Par exemple, au cours des dernières années, le gouvernement fédéral s'est attaqué à la criminalité avec des peines minimales obligatoires, à la grande consternation du gouvernement québécois.

Devant des actes de violence que nous peinons à comprendre, et confrontés à des verdicts et des sentences qui nous semblent parfois injustes, les conservateurs ont choisi de jeter les nuances par la fenêtre: Les criminels sont méchants, qu'ils croupissent donc en prison pendant longtemps et au diable les facteurs atténuants, les causes sous-jacentes, et tout autre obstacle à une vision noir et blanc des choses.

Aux États-Unis, l'approche de nombreux politiciens et commentateurs au problème de l'immigration illégale est un cas typique de ce phénomène. Au lieu de se colleter aux réalités souvent complexes et contradictoires - le besoin de faire respecter la loi, les contributions des immigrants illégaux à la société américaine, le précédent que créerait une amnistie, le très jeune âge de plusieurs de ces nouveaux venus au moment de leur arrivé -, ils prônent l'expulsion sans exception et la construction d'un mur le long de la frontière avec le Mexique.

Plus loin de chez nous, comme on a pu constater lors de la visite récente du premier ministre Stephen Harper, les nuances figurent souvent parmi les victimes du conflit au Moyen-Orient.

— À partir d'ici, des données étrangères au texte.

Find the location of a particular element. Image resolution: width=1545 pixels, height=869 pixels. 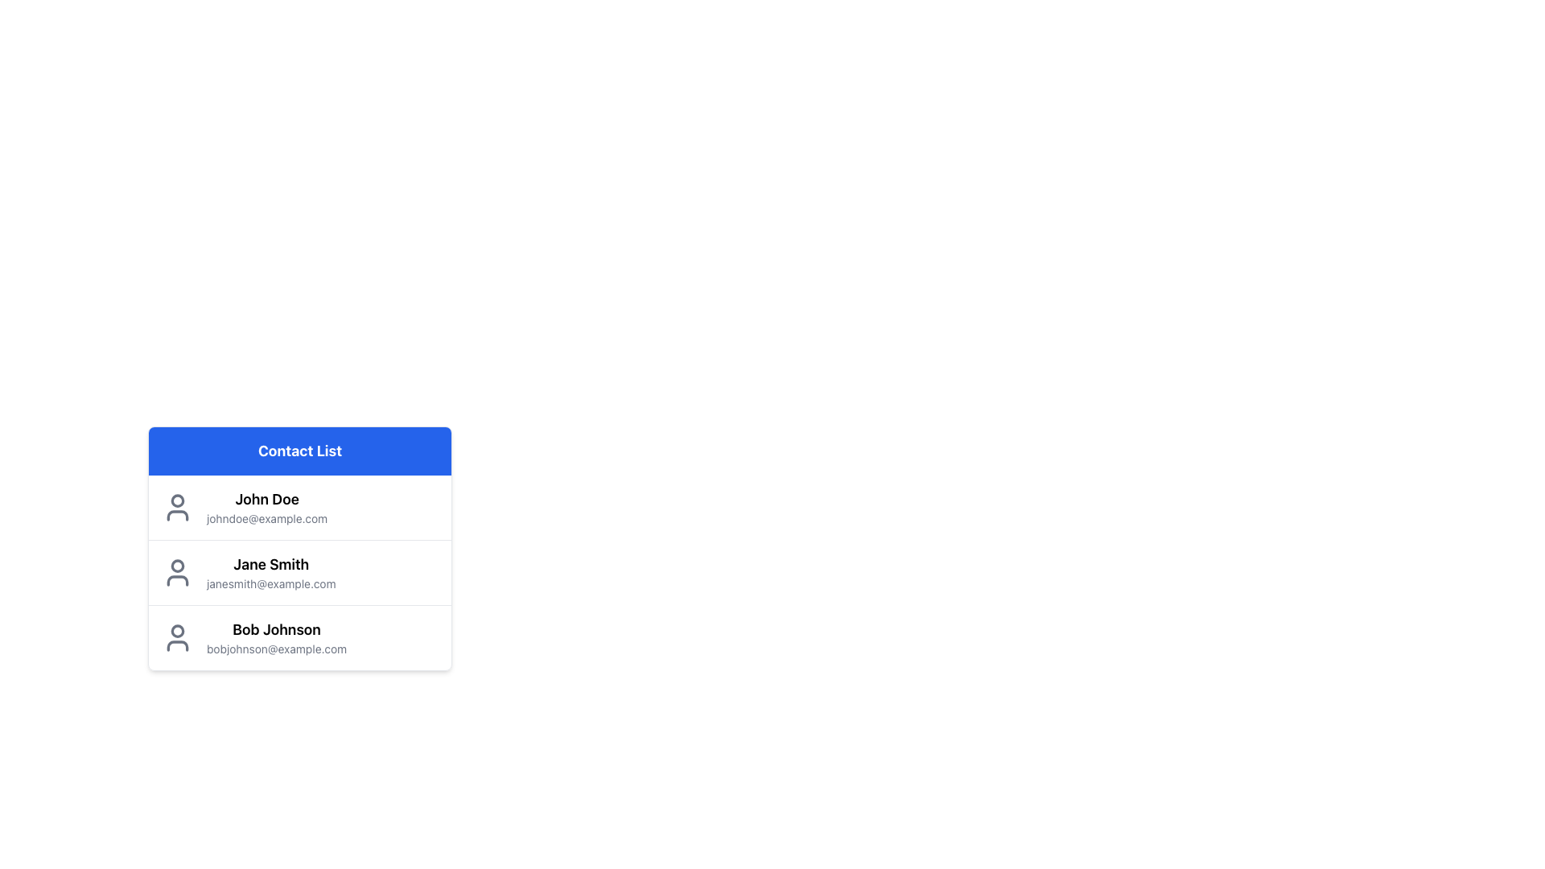

the user profile icon, which is a gray silhouette of a head and shoulders, located to the left of 'Jane Smith' and 'janesmith@example.com' is located at coordinates (177, 572).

Soit les colonies israéliennes sont à elles seules responsables de tous les maux de la région, soit elles ne posent aucunement problème. Soit le gouvernement d'Israël est raciste, soit ses critiques le sont. Soit le terrorisme palestinien est justifié, soit tout est permis pour le combattre.

En fin de compte, là où il se trouve des êtres humains, il y aura des problèmes complexes qui ne se résoudront pas par des solutions simplistes, bien que certains veuillent que ce soit le cas. Pour ce qui est de la loi 60, aucun parti à Québec n'a mis de l'avant une approche parfaite. Mais les sociétés diversifiées comme la nôtre sont remplies de zones grises qui persisteront, peu importe les lois qu'on adopte.

Pendant que le débat sur la laïcité continue, rappelons-nous que la complexité n'est pas un vice, et qu'il n'est ni possible ni souhaitable, de l'éliminer.